About halfway into our roughly 2-hour drive, Google Maps interrupted the podcast we were listening to and said: “There is a slowdown on the Florida Turnpike approximately twenty miles south of your position. I have calculated a new route, which will save you five minutes. Touch the ‘Accept Route’ button on your screen to accept the new route.” I did, so instead of staying on the Turnpike for 34 more miles as was the original plan, Google Maps guided me to exit in 10 miles, and take I-75 South to SR 826. The new route resulted in us arriving at home 10 minutes earlier than Google Maps’ original ETA.. (It seems fair to mention that the new, “Live Traffic” features that have gradually rolled into Google Maps are a result of Google’s 2013 acquisition of Israeli startup Waze Mobile.)
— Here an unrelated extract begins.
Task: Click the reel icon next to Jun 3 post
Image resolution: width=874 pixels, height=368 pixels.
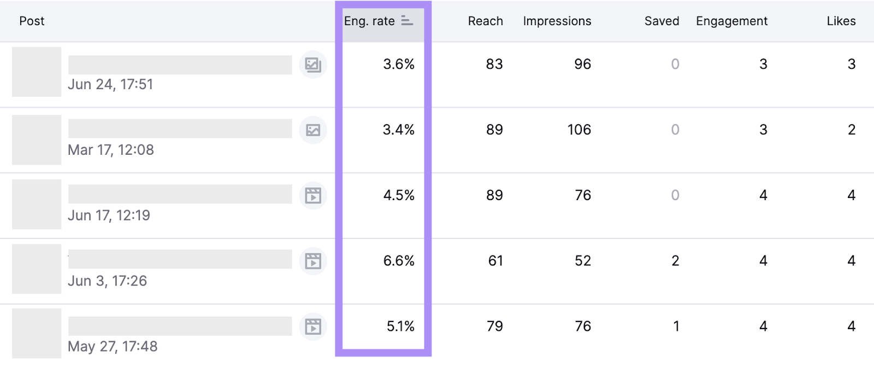Action: click(313, 261)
Of course all of this seemed perfectly natural to my 17-year old son. So, as I am prone to do in these situations, (to his constant dismay), I attempted to describe to him all of the astonishing technologies that contributed to our blissfully event-free journey. Of course, he wasn’t interested.
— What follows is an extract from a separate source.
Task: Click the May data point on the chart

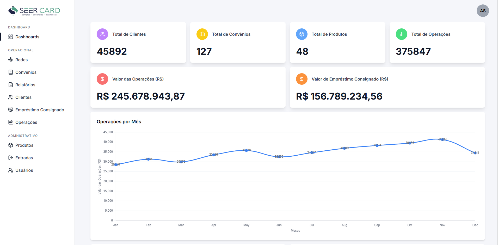Action: coord(246,150)
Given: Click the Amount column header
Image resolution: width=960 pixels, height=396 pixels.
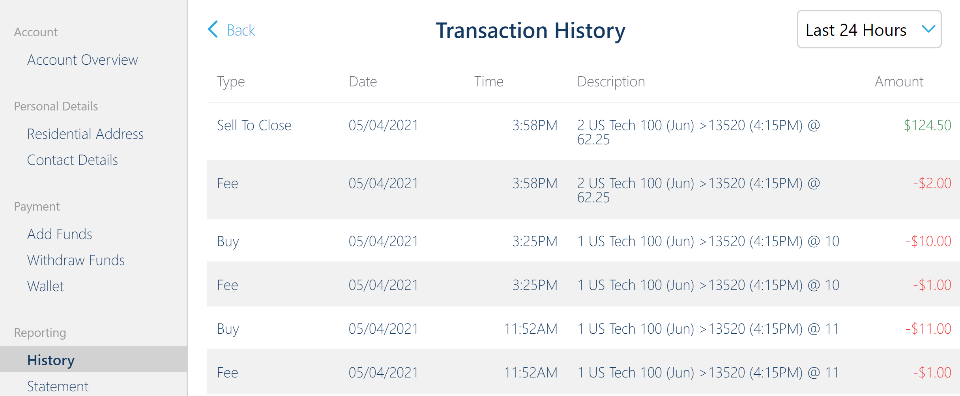Looking at the screenshot, I should [x=899, y=82].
Yet I, on the other hand, was utterly fascinated by all of the different technologies involved. A pocket-sized computer thousands of times more powerful than the computer that took Apollo 11 to the moon (the smartphone). Technology which allows wireless, high-speed data communications (cellular data). A global network of networks, which links billions of devices worldwide (the Internet). A space-based navigation system that provides location and time information in all weather conditions, anywhere on or near the Earth where there is an unobstructed line of sight to four or more satellites (Global Positioning System, or GPS). The fact that Google has literally mapped out our entire planet. The technologies pioneered by Waze that allow Google to analyze driver data and determine traffic issues and their optimal workarounds in real time.
So, to my son, we just had a normal drive home from Port St. Lucie. From my point of view, however, we harnessed multiple independent technologies, each of which my 1979 self would consider outside the realm of even remote possibility.
But then again, my 1979 self thought the AAA TripTik was magical.